What's your position and focus now that you simply're a part of SentinelOne? How has working inside a bigger platform firm modified what you're capable of construct in comparison with working an impartial startup? What obtained simpler, and what obtained tougher?
The main focus now could be on extending AI safety throughout your entire platform, bringing runtime GenAI safety, visibility, and coverage enforcement into the identical ecosystem that already secures endpoints, identities, and cloud workloads. The mission hasn't modified; the attain has.
Finally, we're constructing towards a future the place AI itself turns into a part of the protection material: not simply one thing to safe, however one thing that secures you.
The larger image
M&A exercise continues to speed up for GenAI startups which have confirmed they will scale to enterprise-level safety with out sacrificing accuracy or velocity. Palo Alto Networks paid $700 million for Shield AI. Tenable acquired Apex for $100 million. Cisco purchased Sturdy Intelligence for a reported $500 million. As Golan famous, the businesses that survive the following wave of AI-enabled assaults might be people who embedded safety into their AI adoption technique from the start.

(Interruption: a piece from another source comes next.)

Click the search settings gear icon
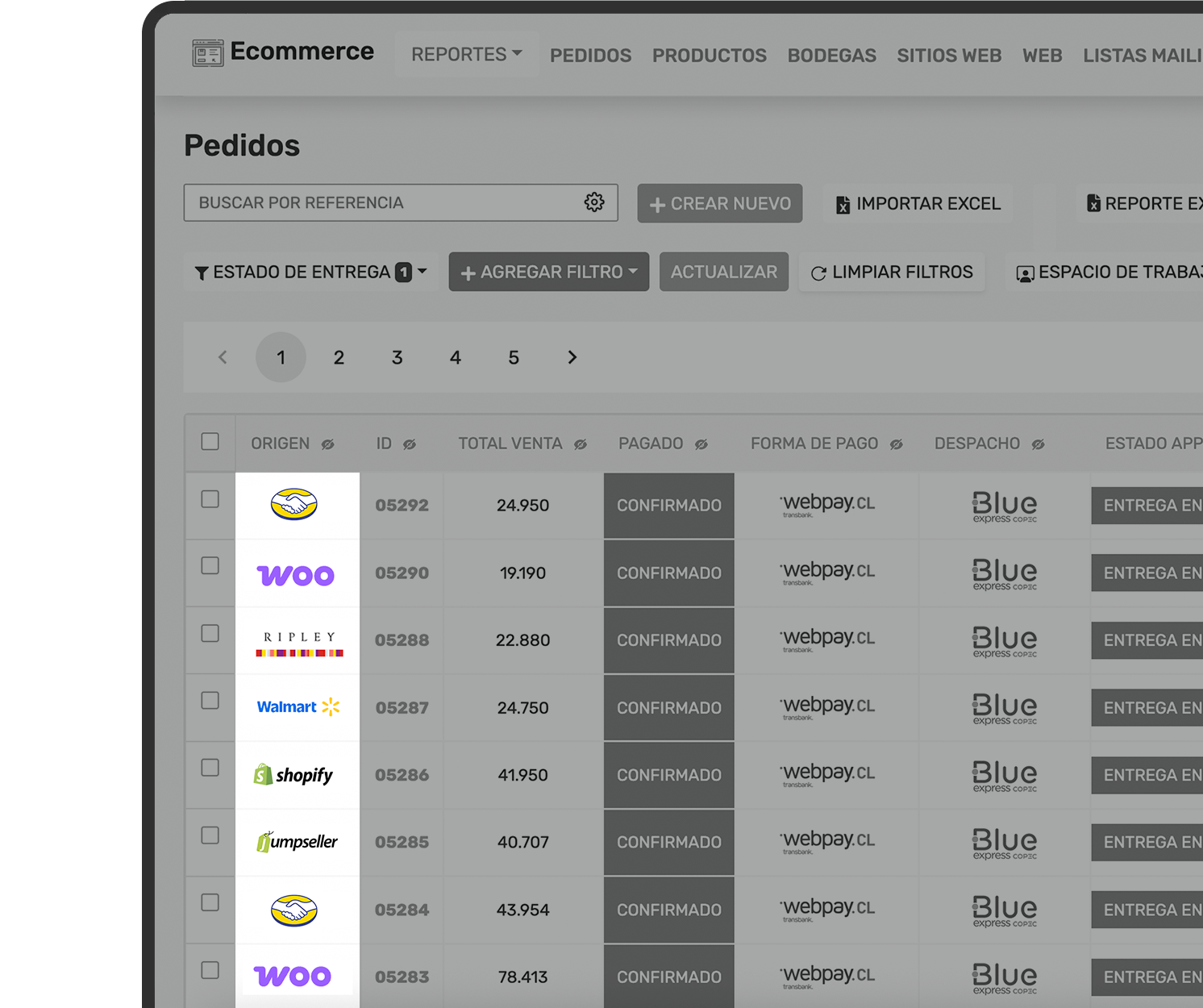Screen dimensions: 1203x1008 pos(594,202)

Publish-acquisition, Immediate Safety's capabilities will lengthen throughout SentinelOne's Singularity Platform, together with MCP gateway safety between AI functions and greater than 13,000 identified MCP servers. Immediate Safety can also be delivering model-agnostic protection throughout all main LLM suppliers, together with OpenAI, Anthropic, and Google, in addition to self-hosted or on-prem fashions as a part of the corporate's integration into the Singularity Platform.